Sohini Chattopadhyay’s book The Day I Became a Runner, published by HarperCollins India, aims to be “a history of women athletes in India, specifically runners, from the 1940s to contemporary India”. What makes it particularly engrossing is the author’s approach to the subject. Instead of giving the reader a bunch of profiles stacked together in the form of a book, she uses these women’s biographical sketches to reflect on “what it is like to be a woman in India, to put oneself out there, brushing up against the world, so to speak”.

Mary D’Souza, Kamaljit Sandhu, P.T. Usha, Santhi Soundarajan, Pinki Pramanik, Dutee Chand, Lalita Babar, Durga Kumbharvad and Ila Mitra are the nine women who take centre stage in this book. Each one has a full chapter devoted to their family background, training, achievements, and struggles. Chattopadhyay’s account is based on archival research and interviews with athletes, and their coaches as well as family members, friends and students.

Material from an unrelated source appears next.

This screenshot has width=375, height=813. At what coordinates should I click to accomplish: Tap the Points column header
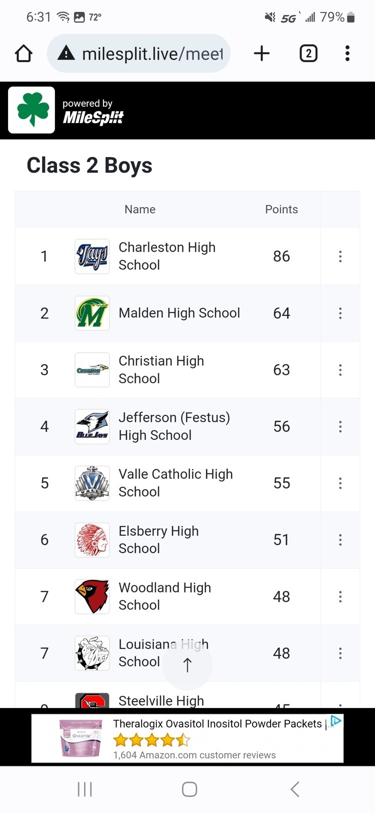(x=281, y=210)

“Women’s athletics in India is largely the story of women from impoverished backgrounds who benefited from the jobs that the Indian state and some large private companies handed out as encouragement to sportspersons,” writes Chattopadhyay. Her book digs into how these women found mentors, nutrition, opportunities, and the persistence to go on in a patriarchal society. Their own resolve played a crucial role but having men who believed in them, took a keen interest in their progress, and went out of their way to help, was equally important.

The profiles are interspersed with the author’s commentary on sexual violence, female foeticide, dowry demands, caste, the humiliation of athletes through sex verification tests that require them to prove their womanhood, economic liberalization, police brutality, the appeal of government jobs because of the social mobility on offer, and the Shaheen Bagh protests.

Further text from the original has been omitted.